Vikas Leelavati Balasaheb Jadhav
Dr. D.Y. Patil University, India
Posters & Accepted Abstracts: J Gastrointest Dig Syst
DOI: 10.4172/2161-069X-C1-050
Abstract
Transabdominal sonography of the stomach and duodenum can reveal following diseases: Gastritis and duodenitis; acid gastritis; an ulcer, whether it is superficial, deep with risk of impending perforation, perforated, sealed perforation, chronic ulcer and post-healing fibrosis and stricture; polyps & diverticulum; benign intra-mural tumors; intra-mural haematoma; duodenal outlet obstruction due to annular pancreas; gastro-duodenal ascariasis; pancreatic or biliary stents; foreign body; necrotizing gastro-duodenitis; tuberculosis and; lesions of ampulla of vater like prolapsed, benign & infiltrating mass lesions.

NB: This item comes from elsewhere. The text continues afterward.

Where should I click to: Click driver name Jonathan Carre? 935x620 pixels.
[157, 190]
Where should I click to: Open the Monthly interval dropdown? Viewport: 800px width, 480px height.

Neoplastic lesion is usually a segment involvement and shows irregularly thickened, hypoechoic and aperistaltic wall with loss of normal layering pattern. It is usually a solitary stricture and has eccentric irregular luminal narrowing. It shows loss of normal gut signature. Enlargement of the involved segment is seen. Shouldering effect at the ends of stricture is most common feature. Enlarged lymph nodes around may be seen. Primary arising from wall itself and secondary are invasion from peri-ampullary malignancy or distant metastasis. All these cases are compared and proved with gold standards like surgery and endoscopy. Some extra efforts taken during all routine or emergent ultrasonography examinations can be an effective non-invasive method to diagnose primarily hitherto unsuspected benign and malignant gastrointestinal tract lesions.